Using A Time-Dependent Dynamical Box Model to Understand Intermediate Water Records of Radiocarbon and Temperature

The circulation of Intermediate Waters influences global oceanic heat and carbon transport and changes in their distributions are also tied to glacial-interglacial climate transitions. In the modern ocean, temperature dominates interior density gradients and thus, to a large extent controls the deep circulation. Our chief tool for understanding the rate of this deep circulation comes from radiocarbon. Coupled radiocarbon and U/Th dates on deep-sea Desmophyllum dianthus corals allows for the reconstruction of past Intermediate Water circulation rates. Additionally, clumped isotope-based temperature estimates yield insight into the physical mechanisms contributing to circulation variability.
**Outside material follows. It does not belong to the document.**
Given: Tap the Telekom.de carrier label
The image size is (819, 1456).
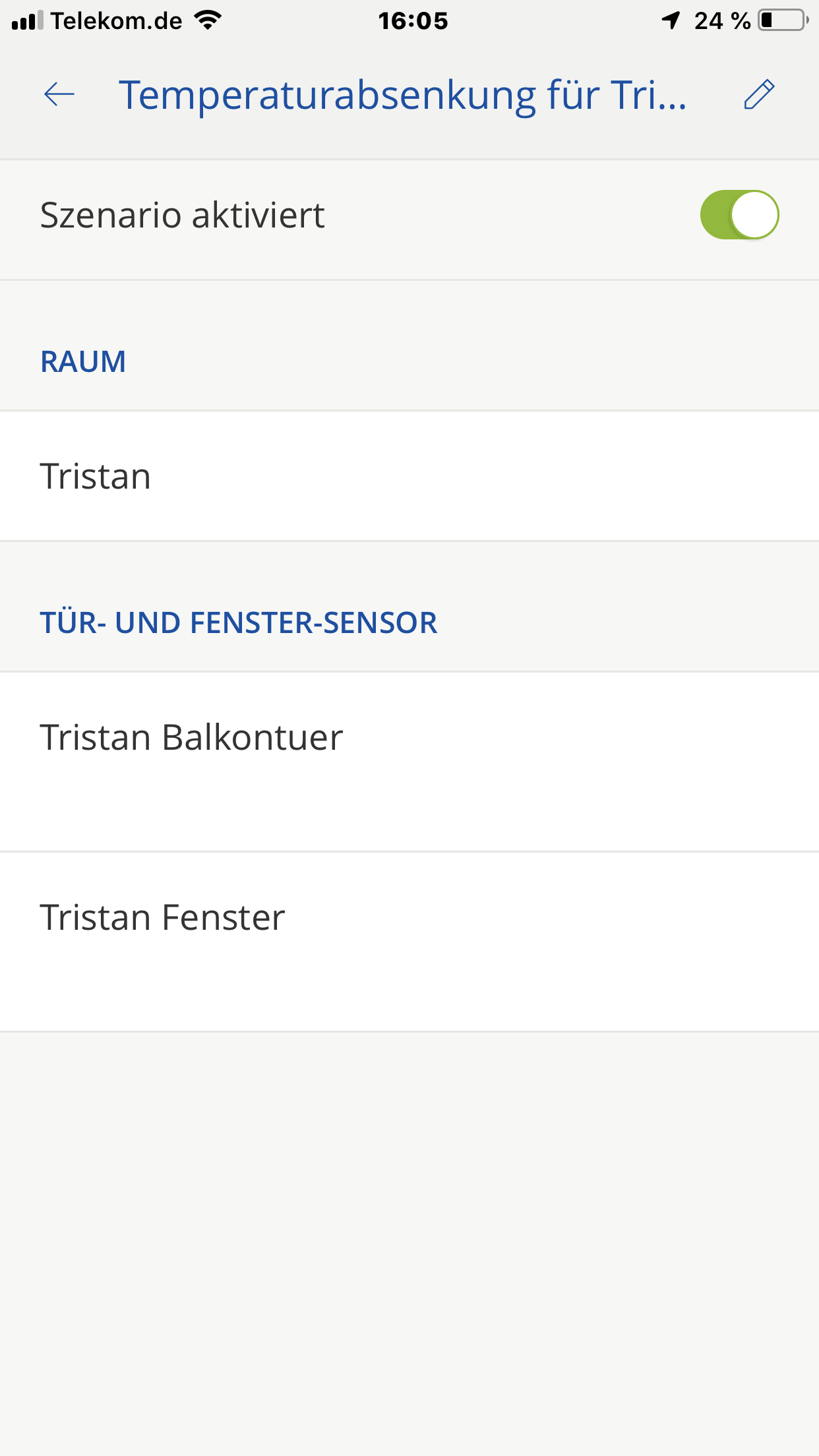Looking at the screenshot, I should [116, 21].
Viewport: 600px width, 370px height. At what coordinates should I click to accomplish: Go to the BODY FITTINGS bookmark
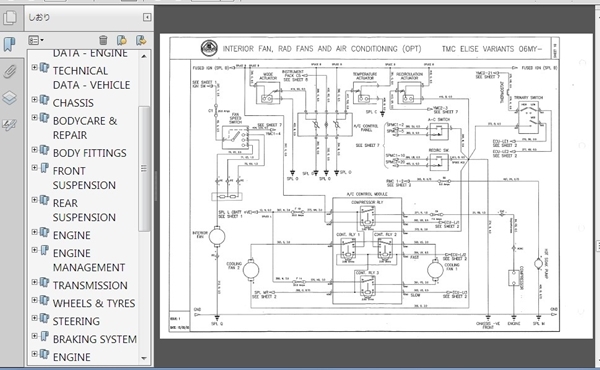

We present deep-sea coral radiocarbon and clumped isotope temperature records from the North Atlantic and Southern Ocean, which show a high amount of variability during Heinrich Stadial 2 and the Antarctic Cold Reversal. Radiocarbon data from the north and south are very consistent with each other, and other datasets from similar depths broadly agree. We further explore the ocean dynamics behind our observations using a time-dependent dynamical box model. This model consists of an ACC channel, an Atlantic basin, and a Pacific basin. There are multiple layers representing different density classes and the volume of the boxes responds to realistic residual-mean Southern Ocean dynamics. Our model has a surface buoyancy flux, wind forcing and transfer of mass between the basins in the ACC region, diffusive upwelling in the basins, and North Atlantic Deep Water formation. The model solves for the circulation and stratification in addition to the volumes of the boxes. We use this model with added biogeochemistry to explore the mechanisms driving Intermediate Water signals observed during Marine Isotope Stage 2 and the deglaciation. Our box model is able to offer an independent and dynamical perspective to help understand these paleo records.